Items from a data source
----------------------------------------

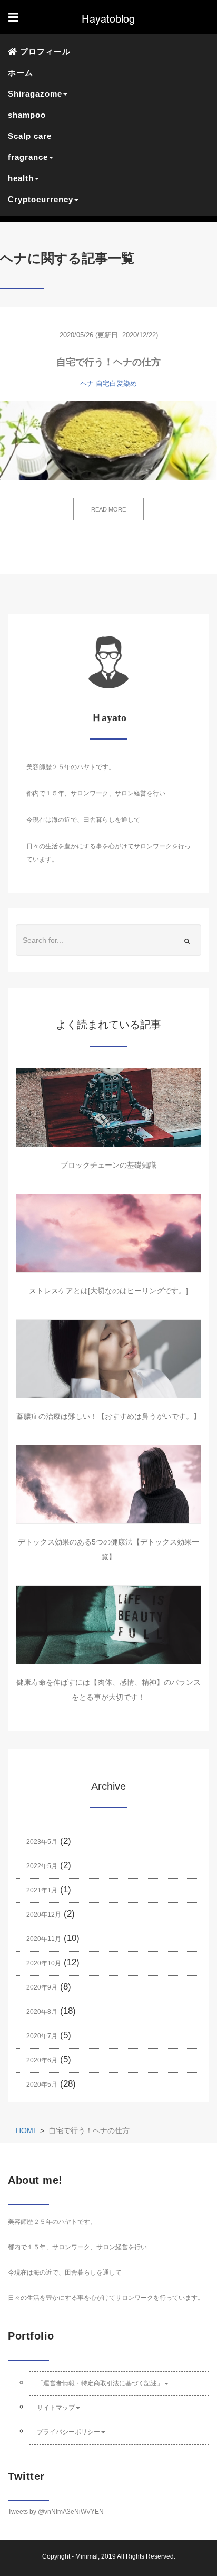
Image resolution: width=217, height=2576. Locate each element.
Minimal (86, 2556)
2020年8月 (41, 2011)
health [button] (21, 178)
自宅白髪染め (116, 383)
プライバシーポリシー (68, 2432)
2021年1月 (41, 1890)
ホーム (20, 72)
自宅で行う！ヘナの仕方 (108, 362)
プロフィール (44, 51)
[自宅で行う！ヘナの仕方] (108, 440)
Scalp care (30, 135)
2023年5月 (41, 1841)
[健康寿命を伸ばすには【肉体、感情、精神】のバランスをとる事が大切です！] (108, 1624)
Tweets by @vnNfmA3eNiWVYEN (56, 2511)
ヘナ (87, 383)
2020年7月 (41, 2036)
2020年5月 (41, 2084)
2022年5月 (41, 1866)
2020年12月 (43, 1914)
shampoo (27, 114)
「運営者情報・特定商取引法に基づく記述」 (100, 2383)
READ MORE (108, 509)
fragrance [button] (28, 157)
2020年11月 (43, 1939)
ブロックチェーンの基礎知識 (108, 1165)
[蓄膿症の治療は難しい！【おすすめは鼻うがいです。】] (108, 1358)
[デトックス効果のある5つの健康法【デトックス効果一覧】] (108, 1484)
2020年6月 (41, 2060)
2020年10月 (43, 1963)
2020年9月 (41, 1987)
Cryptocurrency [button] (40, 199)
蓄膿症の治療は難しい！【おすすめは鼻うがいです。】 (108, 1416)
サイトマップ (56, 2407)
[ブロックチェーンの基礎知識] (108, 1107)
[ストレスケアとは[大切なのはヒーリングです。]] (108, 1233)
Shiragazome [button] (35, 93)
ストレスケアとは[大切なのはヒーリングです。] (108, 1290)
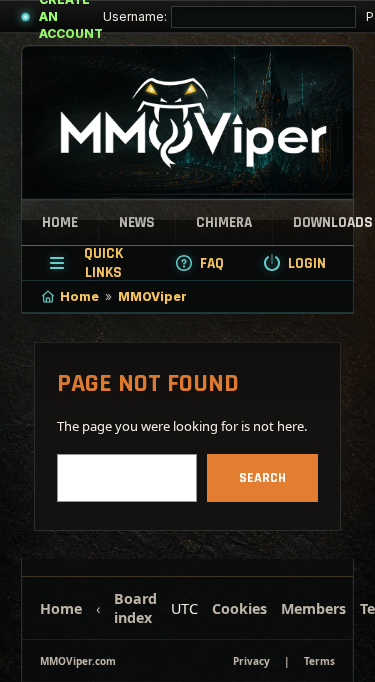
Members (313, 608)
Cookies (239, 608)
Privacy (251, 661)
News (137, 222)
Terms (319, 661)
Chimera (224, 222)
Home (60, 222)
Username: (135, 16)
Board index (135, 608)
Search (262, 478)
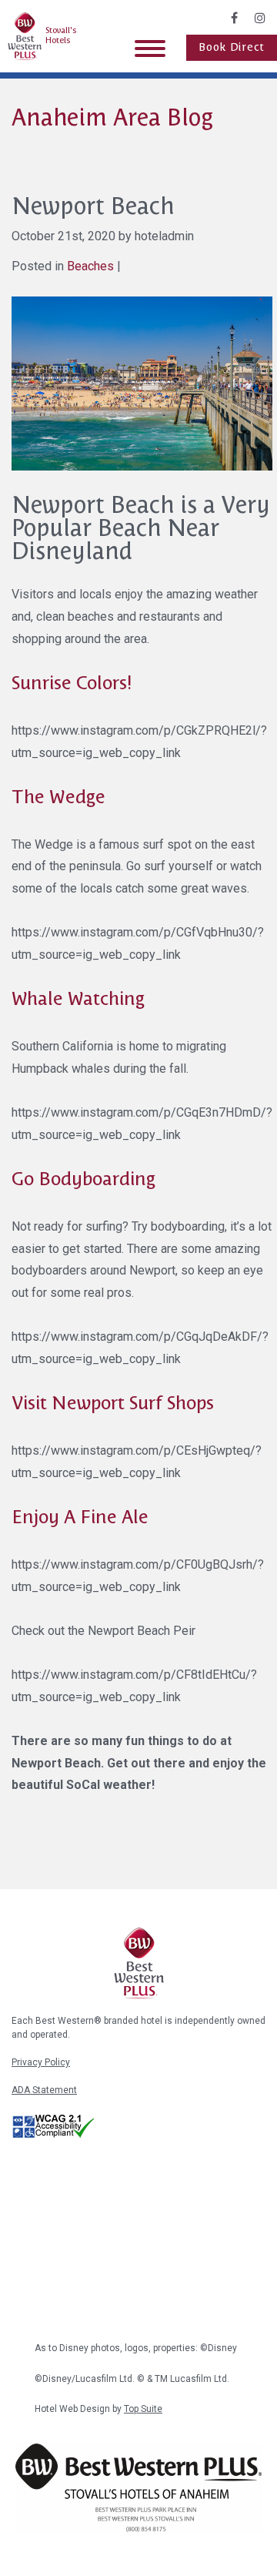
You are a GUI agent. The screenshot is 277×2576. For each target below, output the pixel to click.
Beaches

----------------------------------------

# [Problem requirements]
Your answer must be an exact copy of every entry, with the pictures left out.

# [Result below]
Image resolution: width=217, height=2576. Locate each element.
Minimal (86, 2556)
2020年8月 (41, 2011)
health [button] (21, 178)
自宅白髪染め (116, 383)
プライバシーポリシー (68, 2432)
2021年1月 (41, 1890)
ホーム (20, 72)
自宅で行う！ヘナの仕方 (108, 362)
プロフィール (44, 51)
[自宅で行う！ヘナの仕方] (108, 440)
Scalp care (30, 135)
2023年5月 (41, 1841)
[健康寿命を伸ばすには【肉体、感情、精神】のバランスをとる事が大切です！] (108, 1624)
Tweets by @vnNfmA3eNiWVYEN (56, 2511)
ヘナ (87, 383)
2020年7月 (41, 2036)
2020年5月 (41, 2084)
2022年5月 (41, 1866)
2020年12月 (43, 1914)
shampoo (27, 114)
「運営者情報・特定商取引法に基づく記述」 (100, 2383)
READ MORE (108, 509)
fragrance [button] (28, 157)
2020年11月 (43, 1939)
ブロックチェーンの基礎知識 (108, 1165)
[蓄膿症の治療は難しい！【おすすめは鼻うがいです。】] (108, 1358)
[デトックス効果のある5つの健康法【デトックス効果一覧】] (108, 1484)
2020年6月 (41, 2060)
2020年10月 (43, 1963)
2020年9月 (41, 1987)
Cryptocurrency [button] (40, 199)
蓄膿症の治療は難しい！【おすすめは鼻うがいです。】 (108, 1416)
サイトマップ (56, 2407)
[ブロックチェーンの基礎知識] (108, 1107)
[ストレスケアとは[大切なのはヒーリングです。]] (108, 1233)
Shiragazome [button] (35, 93)
ストレスケアとは[大切なのはヒーリングです。] (108, 1290)
Members (313, 608)
Cookies (239, 608)
Privacy (251, 661)
News (137, 222)
Terms (319, 661)
Chimera (224, 222)
Home (60, 222)
Username: (135, 16)
Board index (135, 608)
Search (262, 478)
You are a GUI agent. The screenshot is 277×2576. For each target below, output the pixel to click.
Beaches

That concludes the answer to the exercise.